2. The medical record of Pt. #2 was reviewed on 9/11/13. Documentation indicated Pt. #2 was transferred from another hospital and was a direct admit to the medical surgical unit for a left fractured hip on 8/14/13 at 1210. Pt. #2 arrived at approximately 1210. The initial nursing assessment on 8/14/13 at 1649 was reviewed. Documentation indicated Pt. #2 was questioned about history of chronic pain and acceptable chronic pain level. There was no documentation to indicate a pain level assessment was completed to determine severity of pain. Documentation indicated on the "Profile Override" on 8/14/13 at 1518, Morphine Sulfate 2 mg. was given. Documentation on the MAR indicated on 8/14/13 at 1734 Morphine Sulfate 2 mg given. Documentation indicated on the "Nursing-Pain Assessment-Reassessment" on 8/14/13 at 2000 a pain level of "8".
3. An interview with Admissions RN (E#6) on 9/12/13 at 10:40 AM was conducted. E#6 recalled completing the admission assessment on the medical-surgical unit. Pt.#2 was complaining of pain. E#6 stated it was reported to the Primary RN( E#2) after the initial admissions paperwork was completed. An interview was conducted with the Primary RN (E#2) on 9/11/13 at 3:10 PM. E#2 recalled the MAR was not updated with Pt #2's information due to patient not in the system. An override had to be done to get medications. E#2 recalled being more concerned about the high blood sugars and confirmed the pain was not assessed and medication was not given per policy and the blank MAR form should have been completed.

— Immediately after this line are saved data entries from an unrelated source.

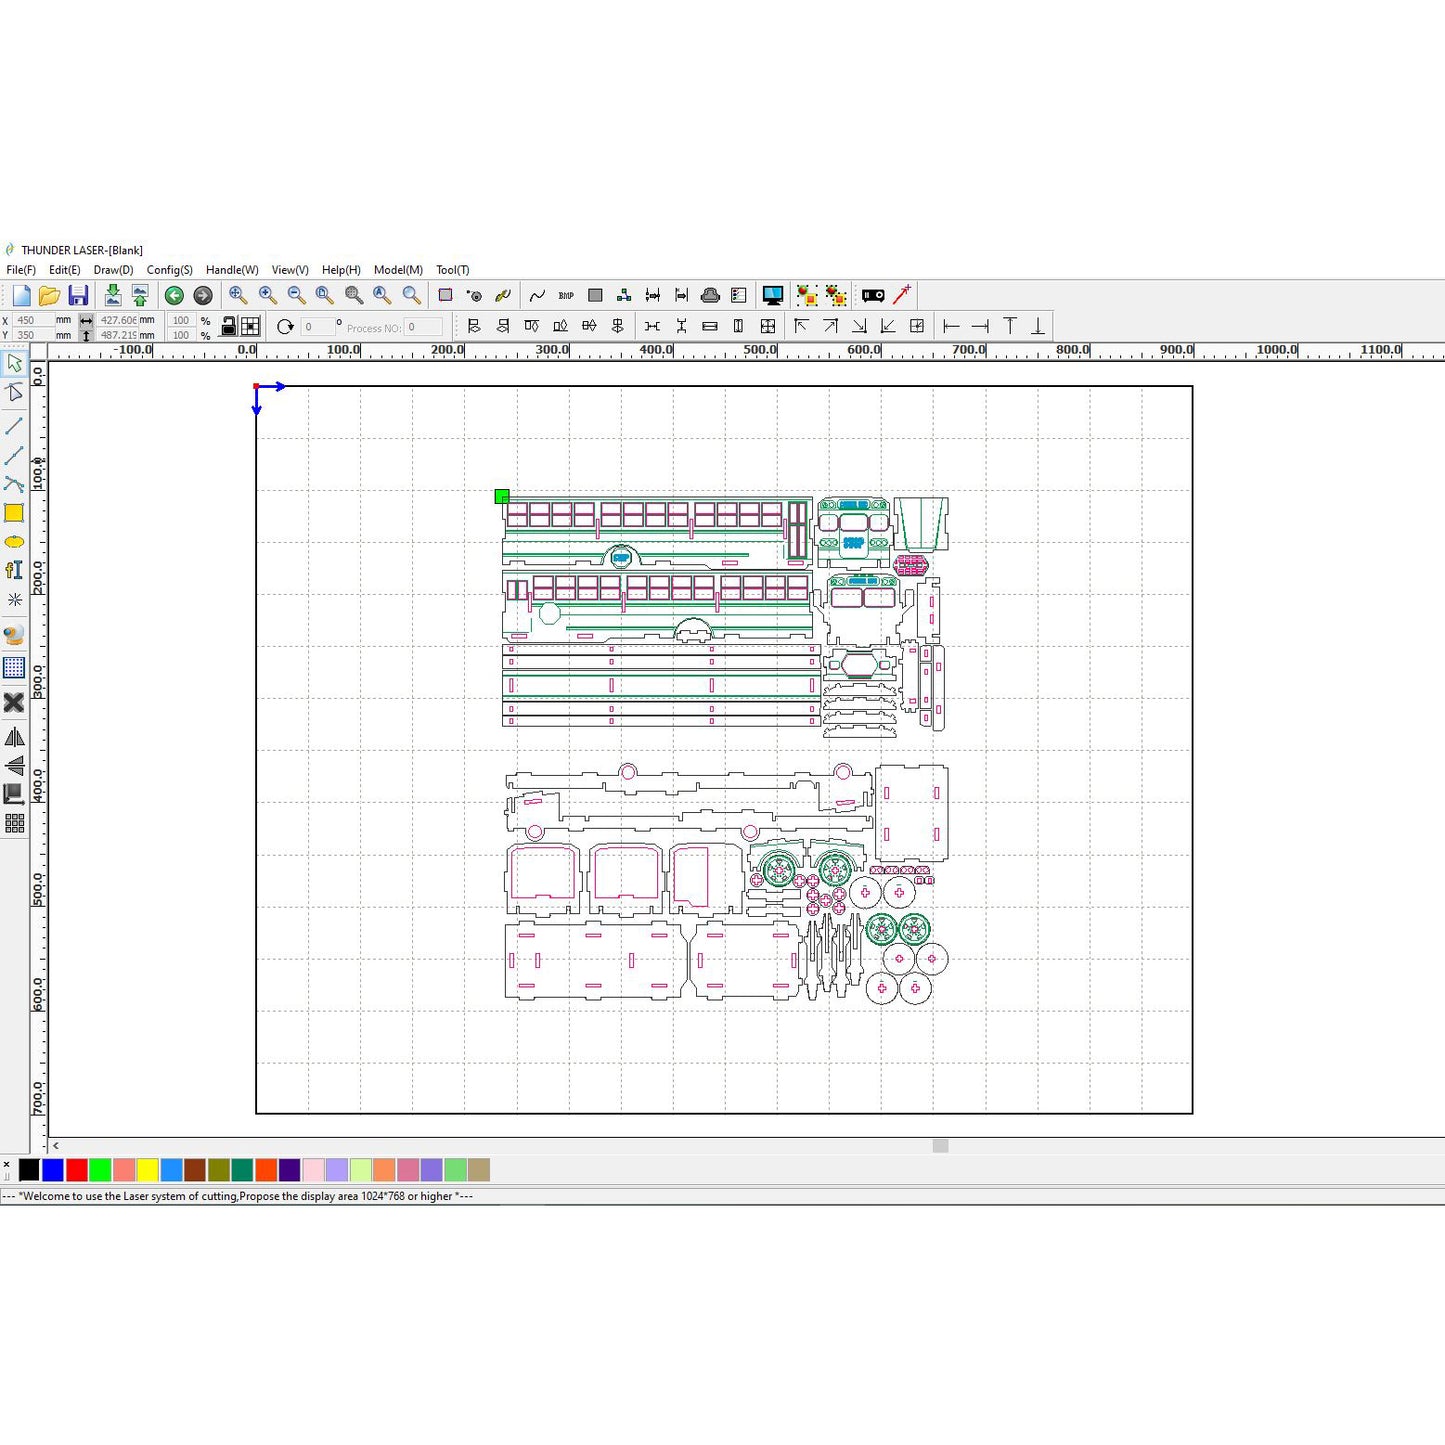Click the Mirror horizontal icon
The height and width of the screenshot is (1445, 1445).
(x=14, y=737)
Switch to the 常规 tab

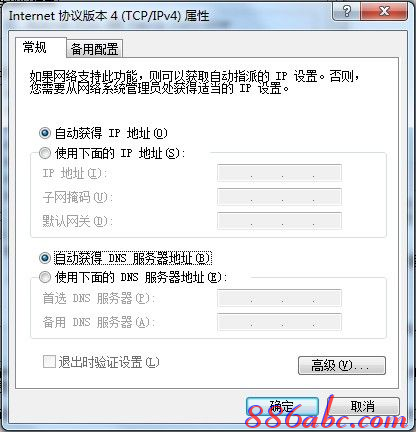click(35, 48)
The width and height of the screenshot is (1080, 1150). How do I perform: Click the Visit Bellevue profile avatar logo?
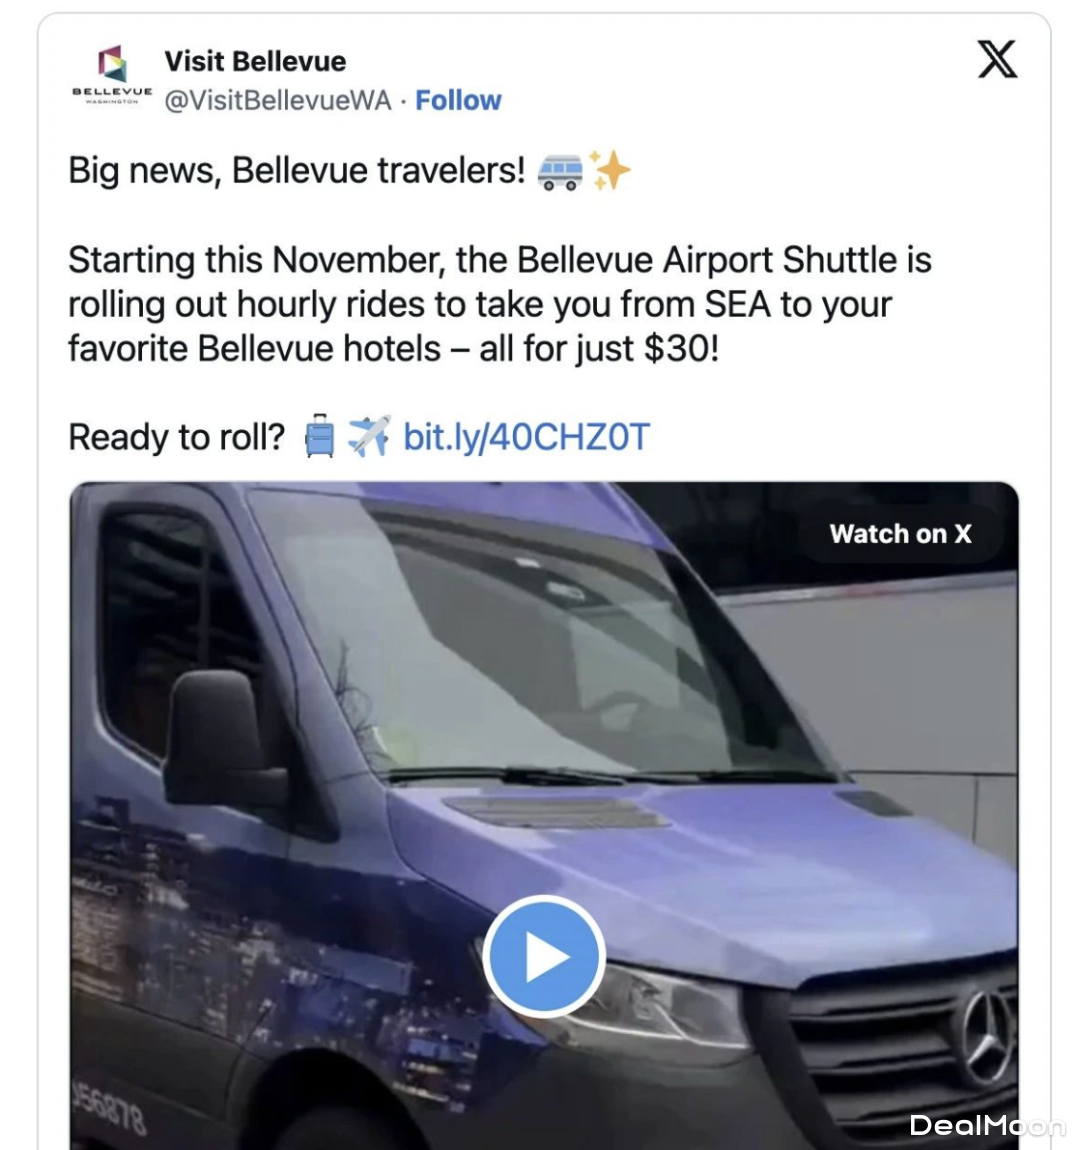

C. Based on document/record review and staff interview it was determined the Hospital failed to ensure medication administration policies were followed for new admissions. Findings include:
1. The Hospital policy revision date 7/2012, titled, "Computer Down-Time Operations" was reviewed on 9/12/13. The policy under "2.1.4.7. Blank Medication Administration Records (MARs) shall be distributed and made available in every patient care area for use with new admissions and new medication orders."

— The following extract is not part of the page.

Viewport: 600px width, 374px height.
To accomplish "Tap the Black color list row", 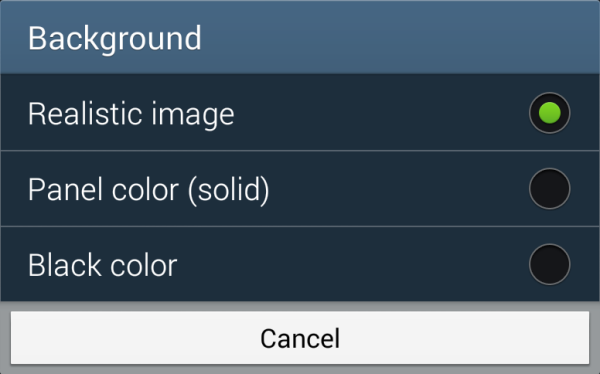I will click(x=300, y=264).
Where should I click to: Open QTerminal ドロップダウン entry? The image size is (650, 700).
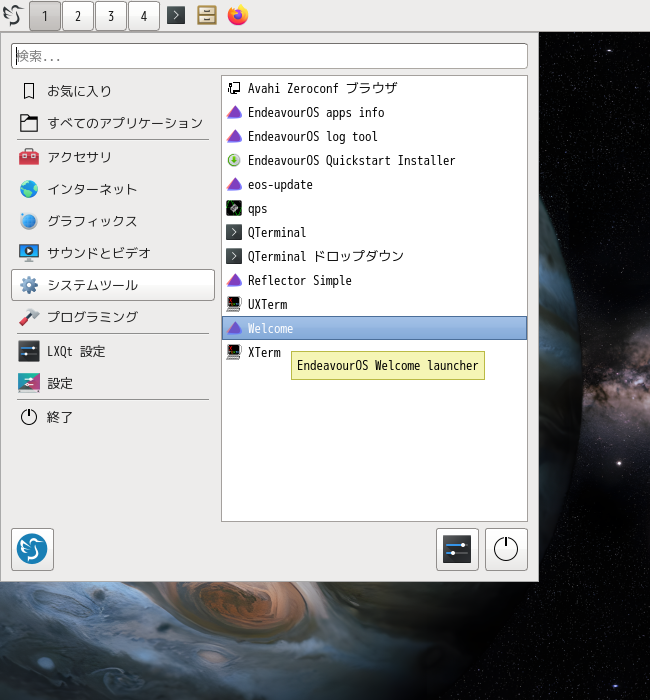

2. A review of the MAR was conducted on 9/11/13. Documentation on the MAR indicated administration of medication for pain on 8/14/13 at 1734. Documentation on the "Profile Override" (computer override for medications not available on the MAR) was reviewed. The "Profile Override" indicated pain medication was given on 8/14/13 at 1518. There was no documentation to indicate a blank MAR was completed for the administration of drugs during the computer down time.

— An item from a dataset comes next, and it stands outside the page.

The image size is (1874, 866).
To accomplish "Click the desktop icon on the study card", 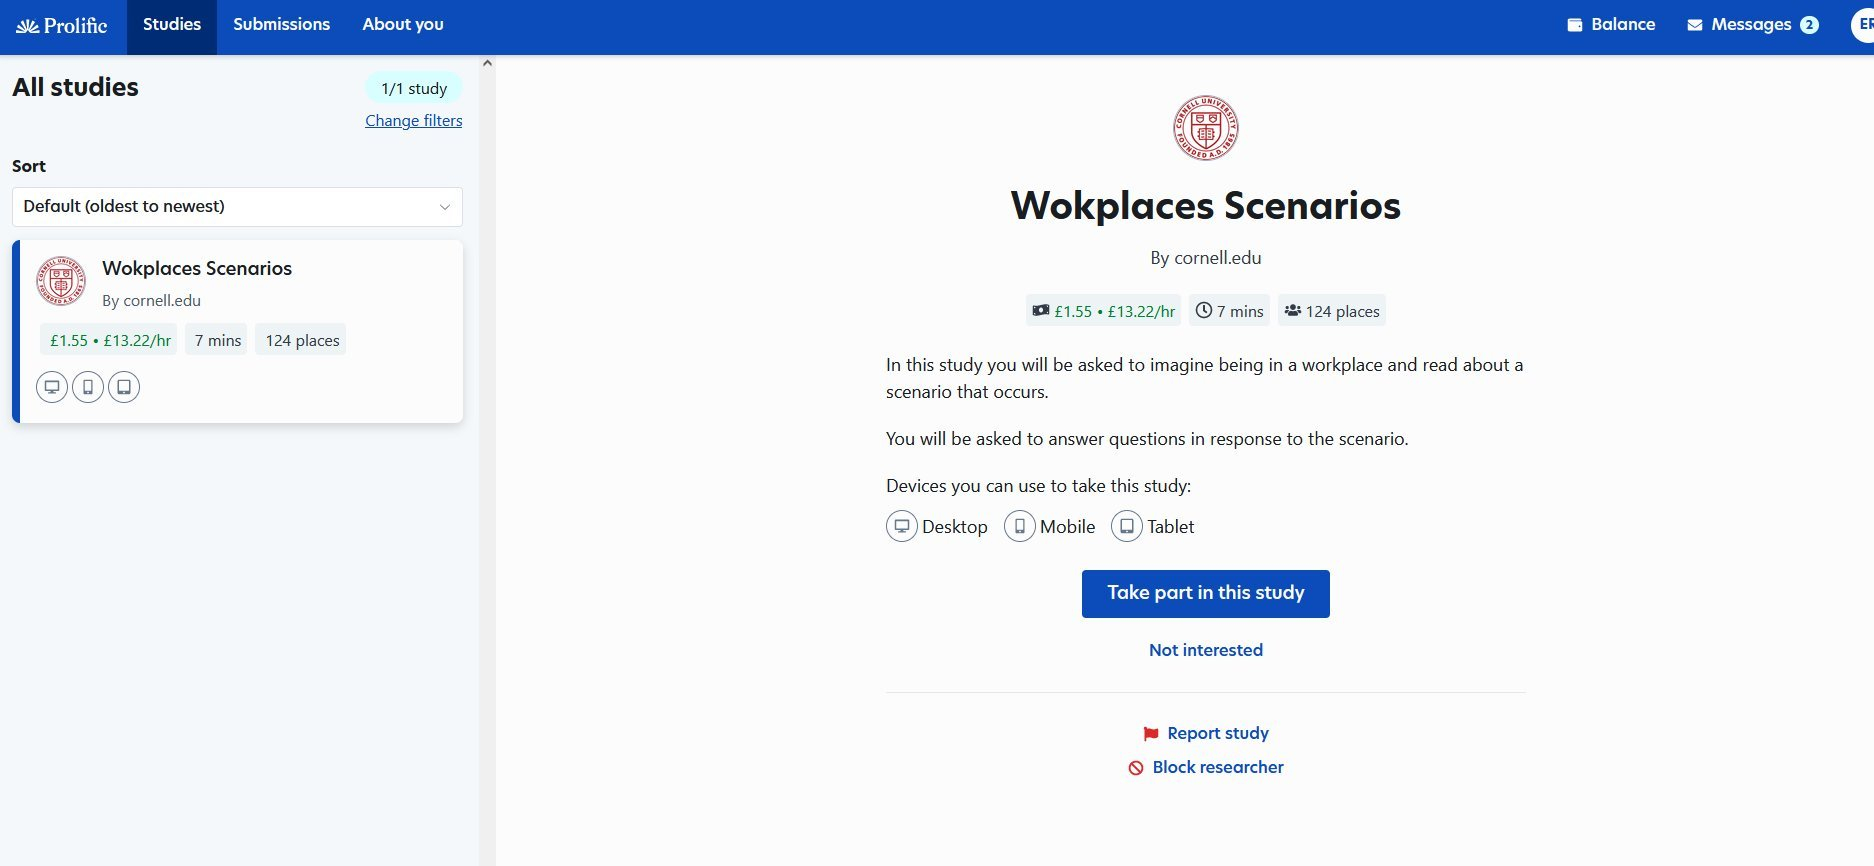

3. An interview was conducted on 9/11/13 at 3:10 PM with the Primary RN (E#2). E#2 explained the process of when the computer system has not been updated to capture new admissions or new medications. During this time, the MAR is not available to access medications. E#2 explained this usually occurs if there are several admissions. This process could take up to 30 minutes or longer before a nurse is able to access the MAR. E#2 explained during this down time we are to do a "Profile Override" to obtain medications and complete a blank MAR. E#2 confirmed a blank MAR was not completed for administering medications during the computer down time before the medications were entered into the computer.